Re: Vector embeddings for production rules

Sounds good, Dave. I will send you an invite to chat in February. And
thanks very much for the additional references and explanation. Very
excited if I can help.

Concerning the typo, on line 82, you wrote: "designed for used in
human-like AI applications". It should be: "designed for use in human-like
AI applications". I.e., "used" --> "use".

Thanks very much,
Matteo

On Fri, 22 Dec 2023 at 09:59, Dave Raggett <dsr@w3.org> wrote:

> Hi Matteo,
>
> Send me details for the typo in the README and I will fix it.
>
> Happy to speak to you in the new year.   I am pretty busy in January, so
> sometime in February would be better.
>
> In respect to the use of vector embeddings for production rules, I’ve
> found a few references which look very relevant.
>
>    -
>
>    Embedding logical queries on knowledge graphs
>    <https://proceedings.neurips.cc/paper_files/paper/2018/file/ef50c335cca9f340bde656363ebd02fd-Paper.pdf>,
>    2018, Hamilton et al.
>
>    *Logical queries and edge predictions on graph embeddings in low
>    dimension spaces. Conjunctive queries are mapped to embeddings and used for
>    approximate nearest neighbour search against the graph.*
>
>
>    -
>
>    Knowledge Graph Embedding: A Survey from the Perspective of
>    Representation Spaces <https://arxiv.org/pdf/2211.03536.pdf>, 2023,
>    Jiahang Dao et al. *We explore the advantages of mathematical spaces
>    in different scenarios and the reasons behind them.*
>
>
>    -
>
>    Approximate nearest neighbors: towards removing the curse of
>    dimensionality
>    <https://www.theoryofcomputing.org/articles/v008a014/v008a014.pdf>,
>    1998, Indyk and Motwani.
>
> The means to compute embeddings for conjunctive queries is just what is
> needed for indexing simple production rules, followed by stochastic
> selection of matching rules using approximate nearest neighbour search. The
> survey of knowledge graph embeddings also looks good in respect to use in
> episodic and encyclopaedic memory, e.g. using different embeddings for
> entities and relations.
>
> In a cognitive agent we would like to balance intuition and deliberation,
> for this, it is useful to consider the distinction between implicit memory
> and explicit memory.  The former supports intuition and everyday skills,
> and is the basis for today’s generative AI, based upon gradient descent and
> training against large datasets. The latter covers the things you remember
> individually, e.g. your last birthday. Explicit memory can be likened to a
> database with read, write and update operations.
>
> The implementation of explicit memory should support machine learning,
> e.g. induction of generalisations and specialisations across instances,
> including entities and relations.

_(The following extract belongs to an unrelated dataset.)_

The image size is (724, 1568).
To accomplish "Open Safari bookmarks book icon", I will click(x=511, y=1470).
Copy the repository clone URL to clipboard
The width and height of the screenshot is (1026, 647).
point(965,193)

For plausible reasoning we also need soft
> metadata as a basis for inferences.  Explicit memory should further mimic
> human memory in respect to the forgetting curve, spacing effect and
> spreading activation, as these are important in respect to recalling what
> is important and ignoring what is not.
>
> This points to plenty of opportunities for experimentation.
>
> Best regards,
>     Dave
>
> On 22 Dec 2023, at 13:45, Matteo Bianchetti <mttbnchtt@gmail.com> wrote:
>
> Hi Dave,
>
> Thanks so much for the email. I took some time to read through the
> references and study part of the github repository. I would be very happy
> to help with the project that you describe.
>
> On another matter, I tried to fix a typo in the README and push a new
> version in a branch, but got an error message (permission denied). Maybe we
> can talk about this too whenever you are free. I am happy to meet almost
> any time (I am in the ET time zone).
>
> Thanks very much,
> Matteo
>
> On Mon, 18 Dec 2023 at 10:44, Dave Raggett <dsr@w3.org> wrote:
>
>> I’ve been studying ideas for implementing Type 1 & 2 cognition based upon
>> vector embeddings for production rules. This is inspired by the role of
>> production rules in symbolic cognitive architectures such as ACT-R and
>> SOAR, as well as this community group's work on chunks & rules.
>>
>> Some key papers include:
>>
>> *1) Neural machine translation by jointly learning to align and translate*,
>> 2015, Bahhanau, Cho and Bengio, see: https://arxiv.org/abs/1409.047
>>
>> *2) Attention is all you need*, 2017, Ashish Vaswani et al., see:
>> https://arxiv.org/abs/1706.03762
>>
>> *3) Neural Production Systems*, March 2022, Aniket Didolkar et al, see:
>> https://arxiv.org/pdf/2103.01937.pdf
>>
>> A production rule system determines which rules match the current state
>> of working memory, stochastically selects the best matching rule, and
>> applies it to update working memory. Rules include variables as a basis for
>> generalisation. An artificial neural network can be designed to learn rules
>> through reinforcement learning.
>>
>> The first reference above describes how English can be translated to
>> French using a mechanism to determine the soft-alignment of the current
>> word with the preceding and following words. The second reference
>> introduces Transformers as model of self-attention that can be executed in
>> parallel, and forms the basis for today’s large language models (e.g.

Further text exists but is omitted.